QR codes usage by consumers is still extremely marginal. If you’re in Asia, especially in Japan or South Korea, where it seems mainstream since some years (2009-2010), it may be different, but in North America, maybe not in San Francisco (I will have the answer no later than this August) it is still reserved to geeks, so it’s still time to be considered as innovators (or geeky consumers) but it may change fast.

QR code for Jean-Francois Belisle website
QR code for Jean-Francois Belisle website

How to Generate QR Codes?

There exists many ways to generate QR codes for your website URLs or any other kind of data. However, the QR code generator on the Tools I Seek website seems to be the reference to generate fast QR codes for your website URLs.

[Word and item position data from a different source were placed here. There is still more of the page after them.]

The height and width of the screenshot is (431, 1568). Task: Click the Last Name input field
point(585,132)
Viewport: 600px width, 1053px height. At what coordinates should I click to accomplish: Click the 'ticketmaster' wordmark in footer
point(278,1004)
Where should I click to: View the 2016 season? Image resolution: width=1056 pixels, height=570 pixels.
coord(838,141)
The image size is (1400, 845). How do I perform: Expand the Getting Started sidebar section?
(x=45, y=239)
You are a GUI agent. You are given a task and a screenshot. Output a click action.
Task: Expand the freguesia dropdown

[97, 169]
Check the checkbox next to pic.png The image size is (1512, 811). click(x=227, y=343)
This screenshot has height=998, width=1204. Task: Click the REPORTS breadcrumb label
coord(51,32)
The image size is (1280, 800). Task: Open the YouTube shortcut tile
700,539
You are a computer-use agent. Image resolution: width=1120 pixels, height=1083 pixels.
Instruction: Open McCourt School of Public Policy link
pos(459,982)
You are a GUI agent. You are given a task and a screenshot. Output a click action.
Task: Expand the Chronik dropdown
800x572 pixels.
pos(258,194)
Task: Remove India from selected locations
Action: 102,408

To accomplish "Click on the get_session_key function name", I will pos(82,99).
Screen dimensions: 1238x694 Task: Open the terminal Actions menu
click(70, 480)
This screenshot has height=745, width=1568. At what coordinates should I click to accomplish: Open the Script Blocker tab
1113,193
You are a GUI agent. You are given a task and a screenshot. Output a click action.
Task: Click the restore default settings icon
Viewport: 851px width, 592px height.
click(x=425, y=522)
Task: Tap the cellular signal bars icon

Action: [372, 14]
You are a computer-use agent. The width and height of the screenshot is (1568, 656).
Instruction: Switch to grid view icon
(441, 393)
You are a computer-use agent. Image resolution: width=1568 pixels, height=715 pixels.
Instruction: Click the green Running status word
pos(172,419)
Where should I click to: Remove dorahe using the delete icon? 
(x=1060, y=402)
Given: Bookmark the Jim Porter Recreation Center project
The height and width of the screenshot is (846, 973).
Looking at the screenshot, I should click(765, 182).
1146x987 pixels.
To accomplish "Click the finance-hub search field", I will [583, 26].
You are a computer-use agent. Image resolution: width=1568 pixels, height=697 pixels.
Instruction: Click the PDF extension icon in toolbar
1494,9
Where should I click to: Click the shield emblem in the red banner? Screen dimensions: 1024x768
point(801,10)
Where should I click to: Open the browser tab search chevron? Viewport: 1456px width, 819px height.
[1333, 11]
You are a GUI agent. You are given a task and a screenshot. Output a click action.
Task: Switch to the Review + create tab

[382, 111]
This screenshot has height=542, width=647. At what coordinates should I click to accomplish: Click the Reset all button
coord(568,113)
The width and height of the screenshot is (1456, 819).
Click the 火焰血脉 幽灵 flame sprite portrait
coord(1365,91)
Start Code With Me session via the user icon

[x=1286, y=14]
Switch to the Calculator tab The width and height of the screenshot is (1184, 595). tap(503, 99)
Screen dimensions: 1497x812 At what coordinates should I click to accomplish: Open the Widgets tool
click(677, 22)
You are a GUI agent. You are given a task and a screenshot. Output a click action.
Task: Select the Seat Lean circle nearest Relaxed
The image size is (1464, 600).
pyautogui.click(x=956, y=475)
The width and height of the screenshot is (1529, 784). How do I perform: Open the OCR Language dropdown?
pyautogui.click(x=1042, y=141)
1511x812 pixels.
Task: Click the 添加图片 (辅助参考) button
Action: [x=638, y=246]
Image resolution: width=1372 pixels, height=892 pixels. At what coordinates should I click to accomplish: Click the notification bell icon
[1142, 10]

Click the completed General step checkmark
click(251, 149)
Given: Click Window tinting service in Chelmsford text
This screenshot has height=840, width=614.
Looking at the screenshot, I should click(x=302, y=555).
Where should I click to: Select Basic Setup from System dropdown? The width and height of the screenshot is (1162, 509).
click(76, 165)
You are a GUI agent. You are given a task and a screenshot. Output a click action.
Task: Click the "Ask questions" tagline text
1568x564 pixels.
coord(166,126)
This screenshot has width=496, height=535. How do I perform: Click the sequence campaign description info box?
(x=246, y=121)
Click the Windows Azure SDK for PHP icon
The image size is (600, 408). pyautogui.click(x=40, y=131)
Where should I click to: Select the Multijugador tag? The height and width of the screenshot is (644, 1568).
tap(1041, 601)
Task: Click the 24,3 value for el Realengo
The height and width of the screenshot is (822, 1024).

When Should Advertisers Use QR Codes?

Usage of QR codes has been emerging at a fast pace. You can actually put QR codes on cars and buses if you want or on magnetic cards and dishwasher machines (I don’t see the point but …). However, from an advertising perspective, one needs to take into account at least four factors when deciding to include a QR code or not: (1) the amount of data to be stored, (2) the medium used, (3) the space available for the ad, and (4) how it may alter the ad design.

From a web tracking perspective, QR codes should be used to target any marketing campaign even when the URL is extremely short. However, if you’re tracking a campaign properly using tools to separate sources such as Google link builder, your campaign should always have a long URL anyway. In exceptional cases, if you have a short website URL, you may want not to include QR codes for lack of space and/or not to alter the design. This may be the case for small ads in magazines or TV ads. However, on magazines and especially on billboards, I am a huge advocate of including QR codes. For an A-B-C guide on how to track campaigns, you can follow this Google URL Builder Guide by Prateek Agarwal.

QR codes should be seen as complements to website URLs on an ad, not as substitutes, since you may reach different types of consumers. Anyway, rarely you will encounter a consumer both scanning a QR code and typing a web URL after.

If there is a place where QR codes are useless for encoding URLs, it’s on the web. Which consumer will want to scan a barcode when on the web to get access to a URL using another device? It may happen, but I don’t see the benefits compared to the disadvantages it may bring by altering the design.

Pepsi QR Code Campaign for Pepsi Max

How to Track QR Codes?

Like mobile technology, QR codes are useful for tracking campaigns even though they for sure underestimate the number of consumers who have seen an ad. For more about how to use QR codes for web tracking using Google Analytics, Publicinsite got an excellent post on the issue entitled “QR codes and Google Analytics to track mobile devices”.

Conclusion

QR codes may not be as sexy as social media, but similarly to tiny URLs, they are around to stay. After the emergence of location-based services, they are another technological innovation that pushes in the direction of connecting the offline world to the online ecosystem in a multichannel marketing fashion.